By Noah Ginsberg and Bill Holmberg 10/4/13
In a recent poll commissioned by the American Petroleum Institute, Harris Interactive found that 77% of Americans are “concerned” about putting ethanol - particularly E15 - in their vehicles. It’s sad to hear that, considering vehicles made beginning in 2001 have been approved by the EPA for E15 ethanol blends. These blends provide important benefits to American consumers and our environment. But here’s the thing about the API poll: outside the world of skewed polling, you will not find that 77% of Americans are concerned about putting E15 in their vehicles.

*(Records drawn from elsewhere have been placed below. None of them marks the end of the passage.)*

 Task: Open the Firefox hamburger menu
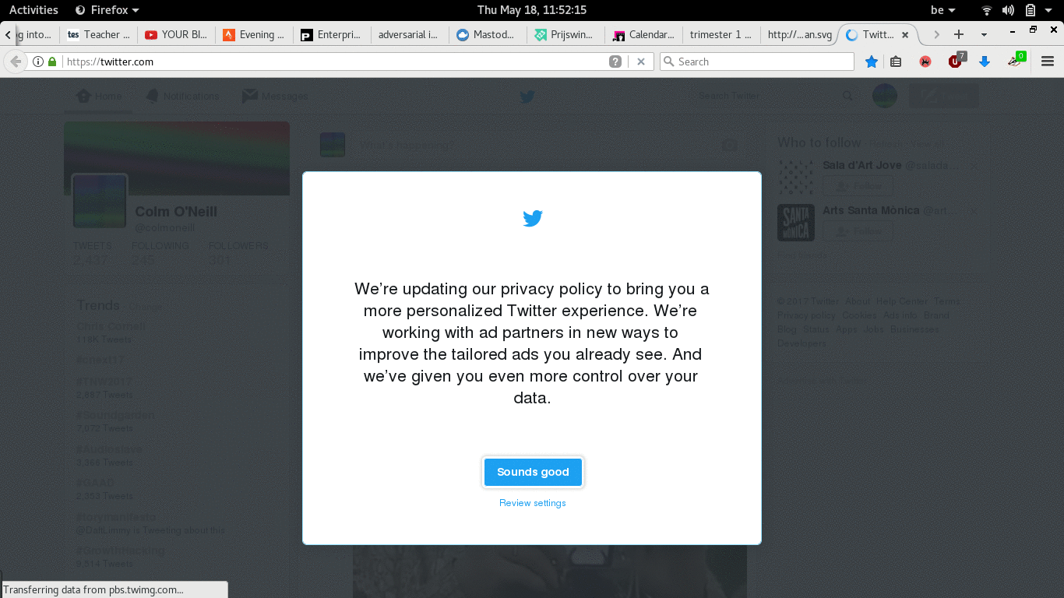pos(1048,62)
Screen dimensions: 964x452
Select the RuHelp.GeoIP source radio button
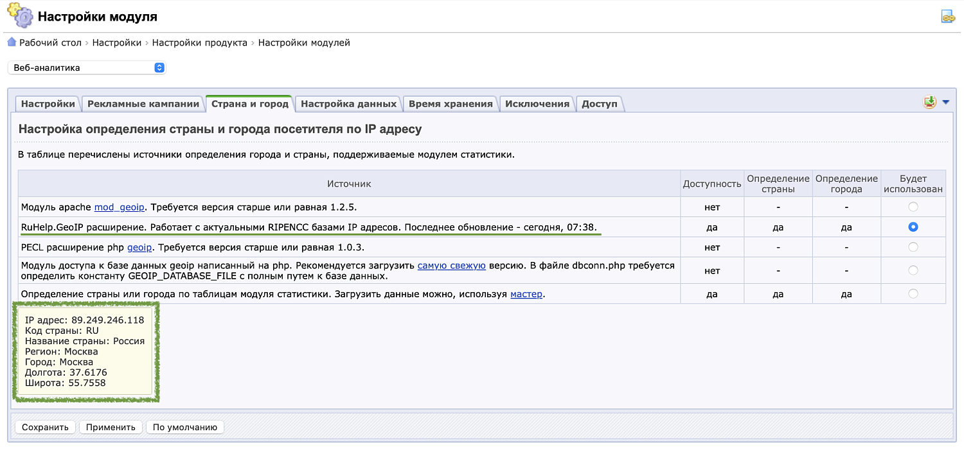(x=913, y=227)
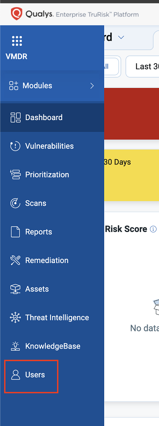Expand the Modules submenu chevron
159x426 pixels.
click(92, 86)
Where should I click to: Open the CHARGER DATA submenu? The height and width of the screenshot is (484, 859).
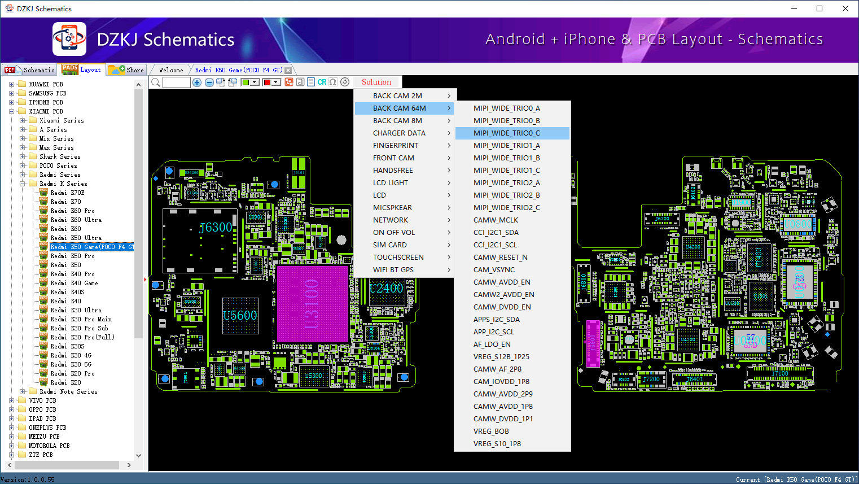pyautogui.click(x=399, y=133)
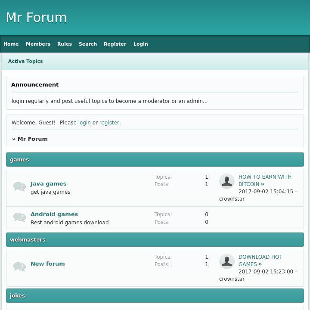The height and width of the screenshot is (310, 310).
Task: Open HOW TO EARN WITH BITCOIN thread
Action: click(264, 180)
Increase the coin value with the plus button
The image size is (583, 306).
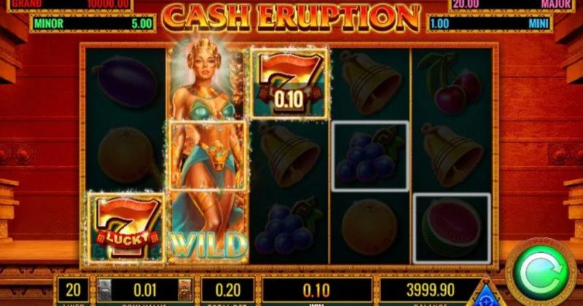click(185, 290)
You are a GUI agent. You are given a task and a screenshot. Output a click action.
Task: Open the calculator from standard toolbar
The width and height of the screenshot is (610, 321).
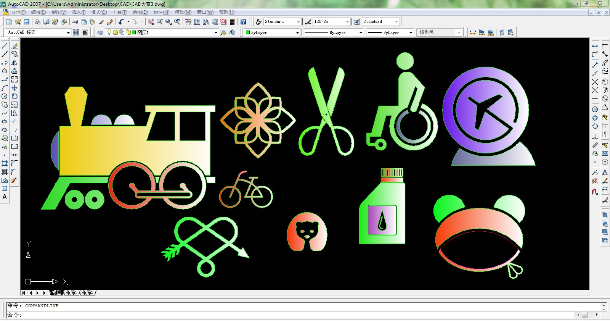tap(232, 22)
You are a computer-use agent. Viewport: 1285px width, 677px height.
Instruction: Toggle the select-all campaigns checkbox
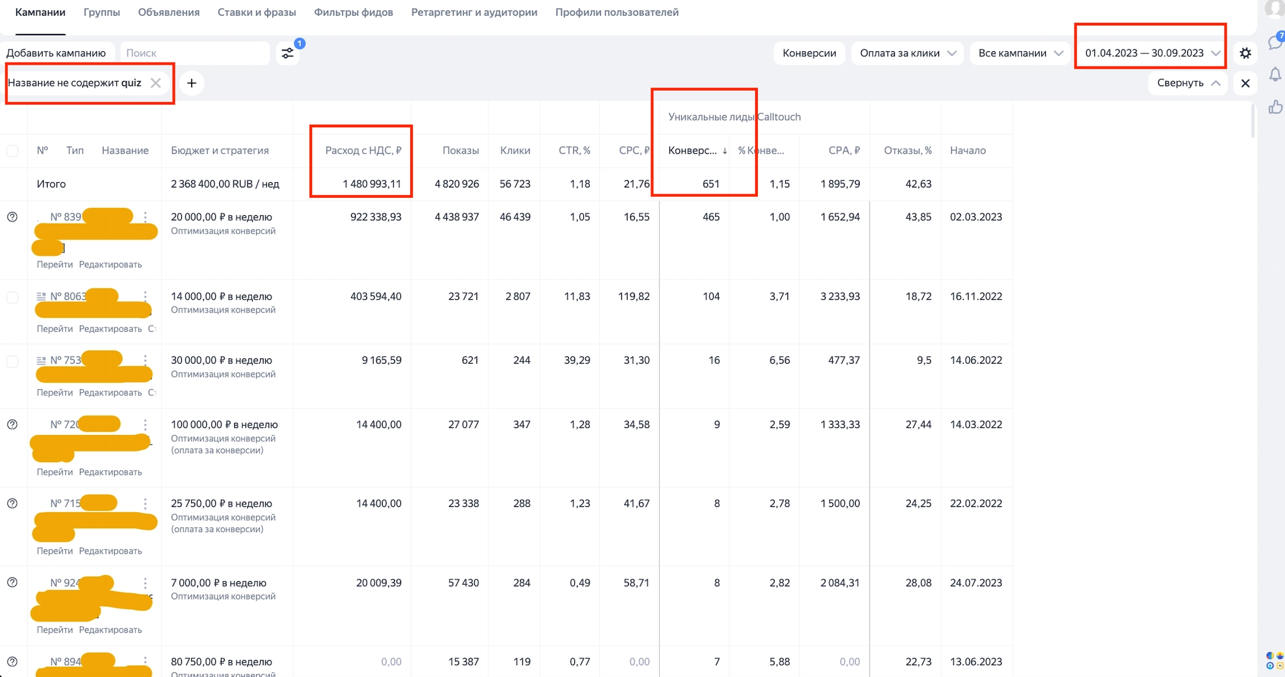point(13,151)
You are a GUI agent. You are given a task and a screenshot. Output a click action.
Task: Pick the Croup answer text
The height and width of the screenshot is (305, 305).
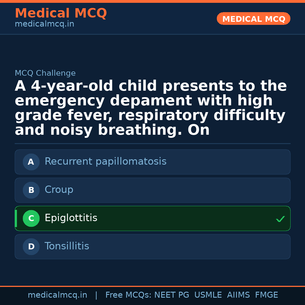[x=59, y=190]
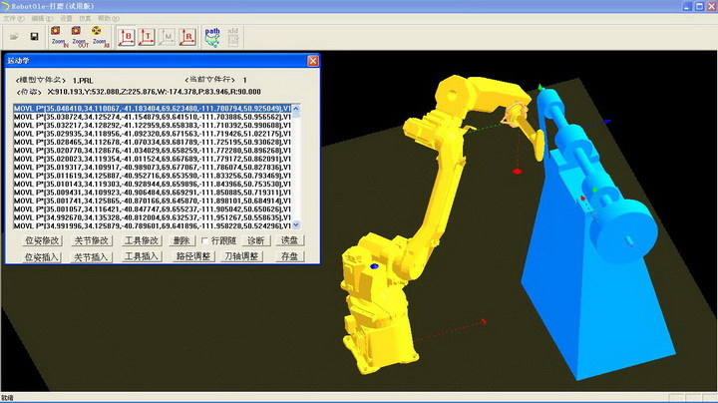Select the B coordinate frame icon
The height and width of the screenshot is (403, 718).
tap(127, 37)
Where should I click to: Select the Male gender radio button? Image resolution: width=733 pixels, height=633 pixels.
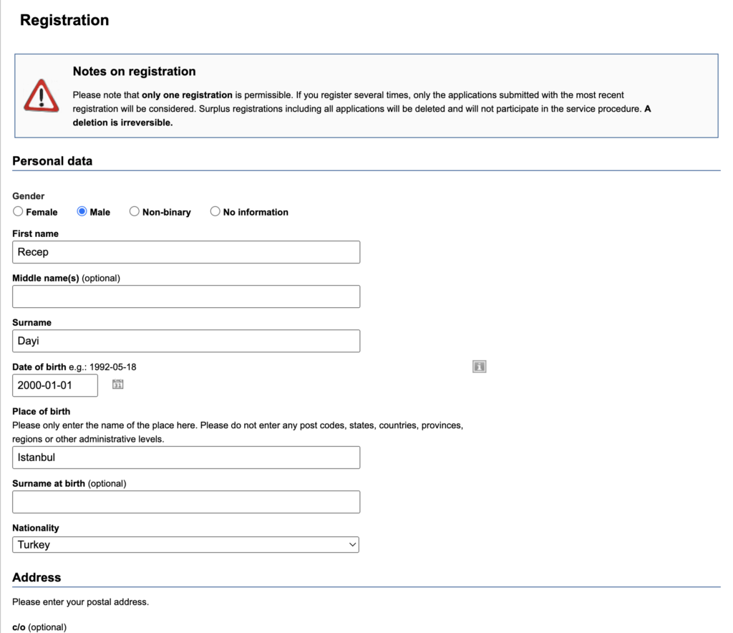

The polling tool employed to come up with this specious finding is called a push poll. It’s a commonly used tactic that some organizations use to demonstrate strong support for their point of view, even if those levels of support don’t actually exist. Often these polls become news as journalists ignore or fail to mention the disingenuous polling tactics used to shape the responses.
Here’s how push polls work:
You start off by gathering a legitimate polling sample of 800-1000 random responders. You ask the 800-1000 responders easy ‘yes’ or ‘no’ questions like every poll does – “Are you an American citizen? “Are you currently registered to vote?” Then you ask a series of vague questions such as, “Do you agree or disagree that federal government regulations could drive up the cost of gasoline for consumers?” Finally you ask a question while providing the desired answer all at the same time.
“As you may know, much of the gasoline in the U.S. market currently contains a 10% ethanol blend. However, a recent study found that higher percentage blends of ethanol - above the 10% level – can cause severe damage to car engines and fuel system components in millions of vehicles on the road today. Most auto manufacturers do not warranty their vehicles if the car's owner fuels up with a 15% ethanol blend. Given that situation, how concerned are you about putting a 15% ethanol blend into a vehicle?"
Imaginary responder might think: “Holy moly! I didn’t know anything about ethanol but now I do! This does sound scary! Yes, I am very concerned with putting a 15% ethanol blend in my car!”
And voila. There you have it, clear ‘results’ that show 77% of Americans are “concerned” about putting ethanol in their vehicle.
But not so fast. The question purposefully neglects to inform the responder that E15 has been approved for all cars made from 2001 to the present. Considering these vehicles make up over 70% of vehicles on the road today, this means that out of the 796 responders who are concerned about E15, approximately 557 – or 70% of the respondents – could safely use it. In fact, it’s likely that many currently have a warranty to use E15 in their vehicles.
So no, 77% of we Americans are not concerned about putting E15 in our vehicles. Rather, 557 drivers who were fed the wrong information on a polling question are “concerned” about E15 in their vehicles.
The truth is that ethanol is significantly contributing to the American economy. For one, it’s saving you money at the pump, in some cases to the tune of $1.09 a gallon. It decreases our reliance on foreign oil while supporting over 400,000 jobs at home in America. And it protects our environment by mitigating the amount of carbon emissions from our transportation fleet. So instead of being concerned about putting E15 in your engine, you should be concerned about the people telling you that.